Although the catalyst for this evolution has not been something we ever would have wished for, the result has been a transition that needed to happen. In our world today, we can’t compartmentalize the environment and people. Our stakeholders – employees, customers, communities, regulators and investors - expect us to be taking action to mitigate climate change. These same stakeholders also see the linkages between well run companies who take care of their employees, their communities and the environment regardless of the circumstance. While COVID-19 and sustainability are distinctly different issues, both required companies to address an array of sometimes complicated employee and customer issues beyond environmental performance.
But the story is deeper and older than 2020. Companies don’t become resilient overnight. The same companies surviving through COVID-19 are those that that already had strong leadership teams and effective crisis management plans in place. Although COVID required a much different response than a hurricane or fire, many of the same principles apply, and the same processes for action that was put quickly in motion.
The Purpose of the Sustainability Report
We recently had an internal dialogue about the purpose of the sustainability report – a good conversation to have periodically to ensure alignment and adjust as needed to changing dynamics. Ultimately, we agreed that sustainability reports are intended to serve multiple purposes:
- Reporting on goals. An annual report is a way to publicly state (and restate) sustainability goals, and to report on a company’s progress toward achieving them. This annual reporting is critical to ensure transparency, and evidence that we are doing what we say we will do. It holds us accountable and to high standards.
- Providing data and stories to describe how we will achieve our goals. Through key performance indicators and descriptions of programs, we can describe how we are going about achieving our goals. The report also allows us to communicate specific information about our company that our employees, customers, communities, regulators and shareholders request of us.

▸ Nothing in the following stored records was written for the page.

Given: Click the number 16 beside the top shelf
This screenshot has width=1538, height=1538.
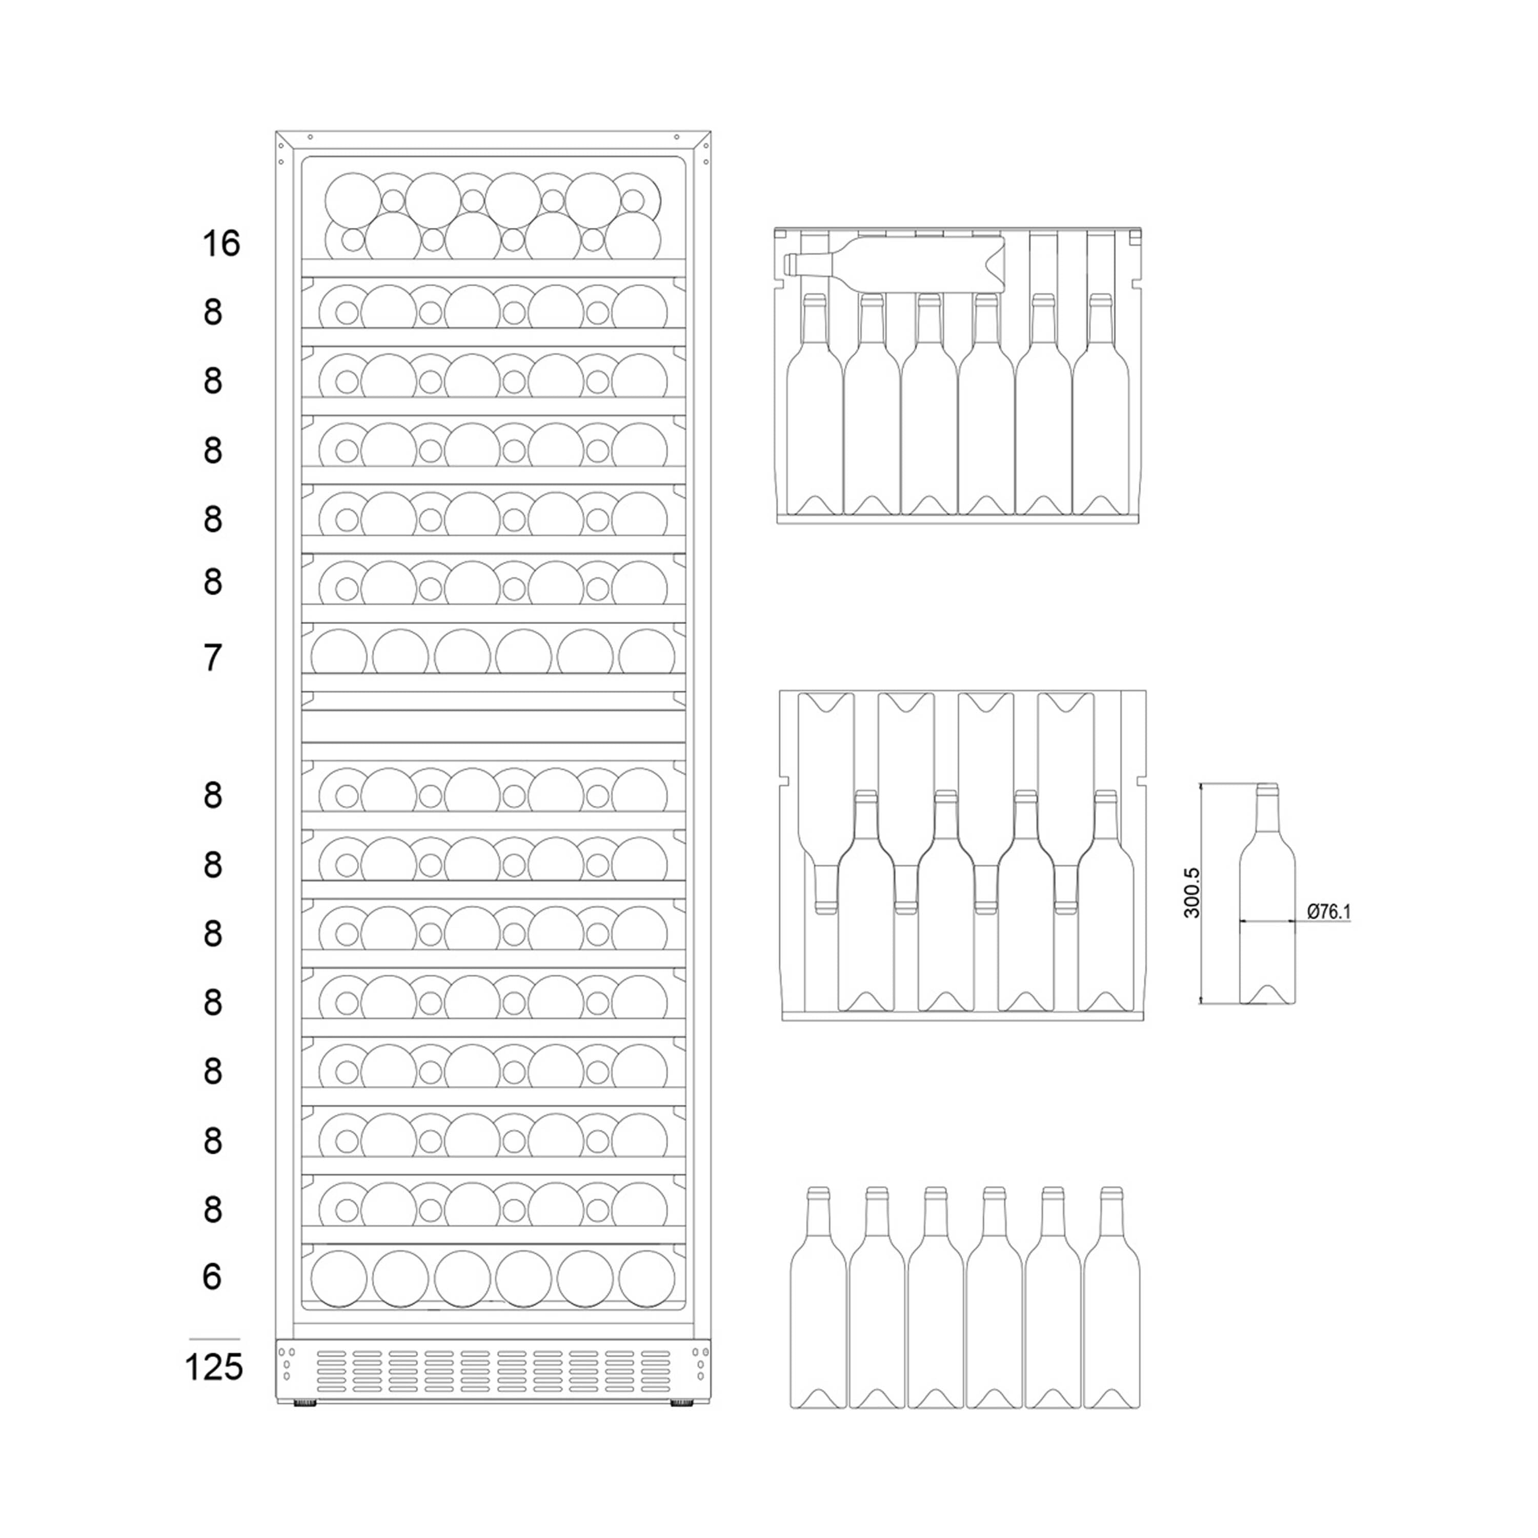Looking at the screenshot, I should point(220,244).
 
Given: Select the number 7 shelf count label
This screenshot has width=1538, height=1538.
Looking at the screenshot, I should point(212,658).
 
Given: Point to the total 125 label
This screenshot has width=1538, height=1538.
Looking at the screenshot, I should point(213,1367).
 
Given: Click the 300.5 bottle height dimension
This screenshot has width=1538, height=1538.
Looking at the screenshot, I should point(1192,893).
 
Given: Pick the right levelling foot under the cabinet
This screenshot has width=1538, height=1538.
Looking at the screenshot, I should point(681,1403).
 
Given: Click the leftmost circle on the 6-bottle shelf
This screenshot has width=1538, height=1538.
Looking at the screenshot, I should point(338,1279).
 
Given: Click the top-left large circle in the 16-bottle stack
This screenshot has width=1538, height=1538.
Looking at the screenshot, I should point(353,200).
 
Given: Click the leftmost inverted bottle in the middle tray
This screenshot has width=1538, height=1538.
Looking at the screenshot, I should point(825,796).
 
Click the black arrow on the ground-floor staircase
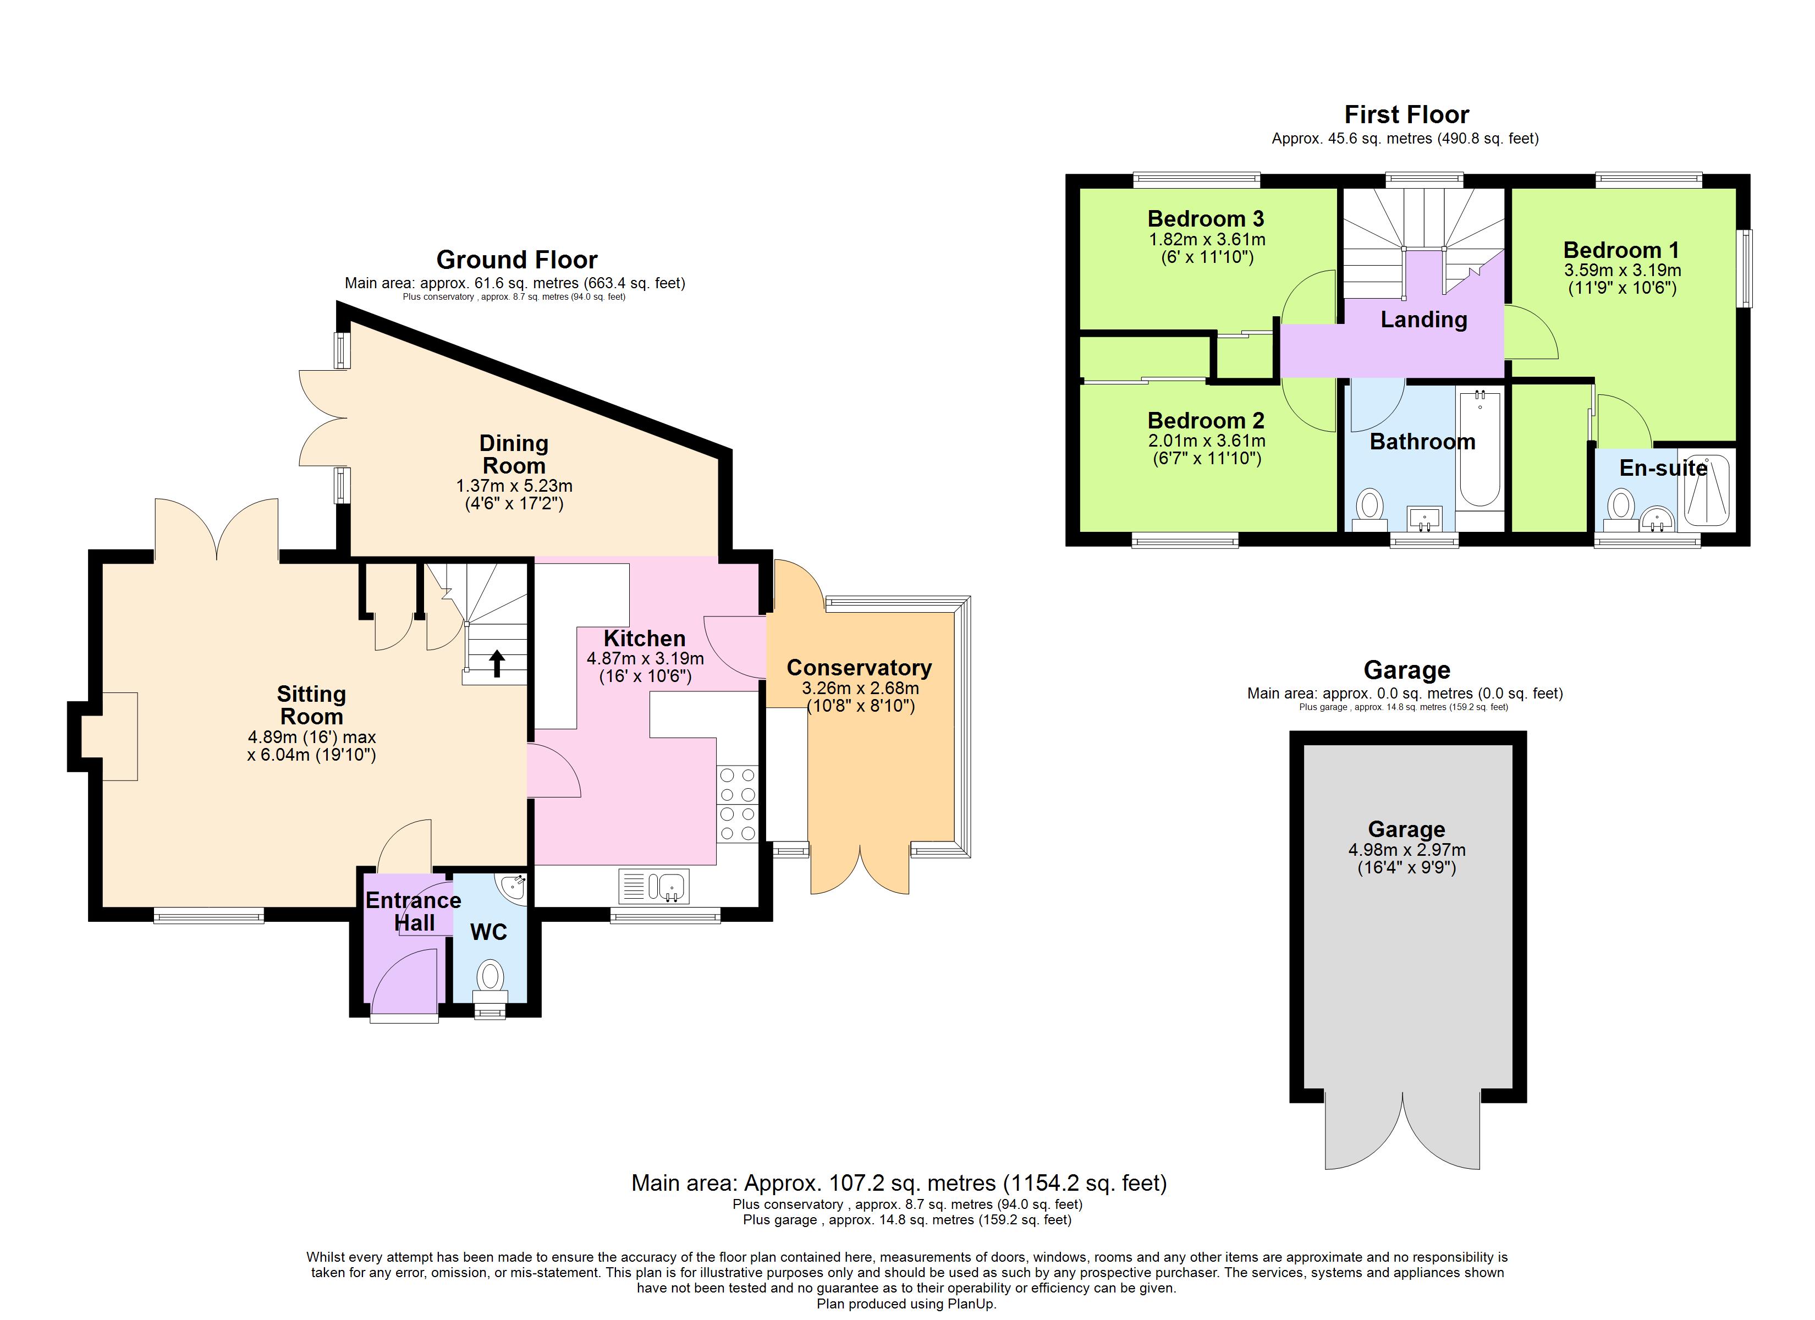coord(497,663)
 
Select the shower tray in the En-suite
coord(1706,491)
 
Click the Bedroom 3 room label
coord(1206,218)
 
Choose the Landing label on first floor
coord(1423,320)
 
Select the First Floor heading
coord(1406,114)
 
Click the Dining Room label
coord(513,454)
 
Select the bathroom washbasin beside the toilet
coord(1423,519)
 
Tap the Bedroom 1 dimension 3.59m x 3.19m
coord(1621,271)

- Communicating the commitments and values of our organization. When written well, a sustainability report can convey the essence of an organization, and its commitment to all of its stakeholders. Sustainability reports reflect an organization’s culture, connect employees and other stakeholders in a shared sense of purpose, and reaffirm a company’s values and vision.
If we agree with these points as the purpose of a sustainability report, it follows that sustainability reports are the written representation of a company’s character, aspirations and commitment to serving stakeholders with integrity. The report is a way to communicate policies that support employees and foster a safe work environment. It describes how we work within our local communities, and how we provide transparent information to stakeholders about our people, programs and operations. We feature these examples proudly as part of our commitment to sustainability, and we are forthright in acknowledging areas in need of improvement.
In just one year, the institution of sustainability reporting has moved forward dramatically - incorporating a broad range of ESG issues that makes up true, balanced sustainability. By including descriptions of goals and activities supporting our employees and communities, alongside our companies’ progress to achieving environmental goals, we are moving to a more balanced sustainability reporting within our industry.
2020 has been a year that we all look forward to putting behind us. At the same time, we have gained hard-won experience and lessons that we will bring with us into 2021 and beyond. Transparent and comprehensive sustainability reporting is at the top of that list.